High-yield agriculture

In 1798 Thomas Malthus, the British theorist, postulated that the world’s population would eventually outstrip the planet’s ability to produce sufficient food for all, leading to widespread famine and death.

Nowhere did this dismal prediction seem likelier than India in the 1950s and early 1960s, when increases in grain production failed to keep pace with population growth, forcing New Delhi to depend on imported food aid. Fears of imminent famine intensified after two droughts in the mid-1960s.

Today, however, India is self-sufficient in food grain. The turnaround is the fruit of the Green Revolution, which brought high-yielding hybrid seeds and other high-tech, intensive farming techniques to millions of small farmers across Asia.

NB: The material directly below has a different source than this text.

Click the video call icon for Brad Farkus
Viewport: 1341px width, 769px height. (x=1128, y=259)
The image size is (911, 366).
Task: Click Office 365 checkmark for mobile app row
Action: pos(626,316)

The Green Revolution was driven by philanthropic organisations (the Rockefeller and Ford foundations), international agricultural research institutes that developed the new high-yielding seed varieties, and governments that ploughed money into fertilisers, irrigation networks and pesticides.

The transformation of many Asian countries from subsistence to surplus food producers has created business opportunities. Commodity traders such as Glencore, Cargill, Archer Daniels Midland, Noble Group and Louis Dreyfus have made billions of dollars from the processing, storage, transportation and distribution of wheat, oilseeds, sugar and agricultural goods.

Production of high-yielding seeds – dominated by Monsanto, DuPont and Syngenta – fertiliser and modern irrigation systems is also big business.

The Green Revolution has its critics. In India, many believe intensive cultivation has damaged land fertility and strained north India’s water table, while many small farmers have been ruined by investing in expensive seeds that fail if there is not enough rain. But the avoidance of Malthus’s dire prophesy is certainly reason to cheer.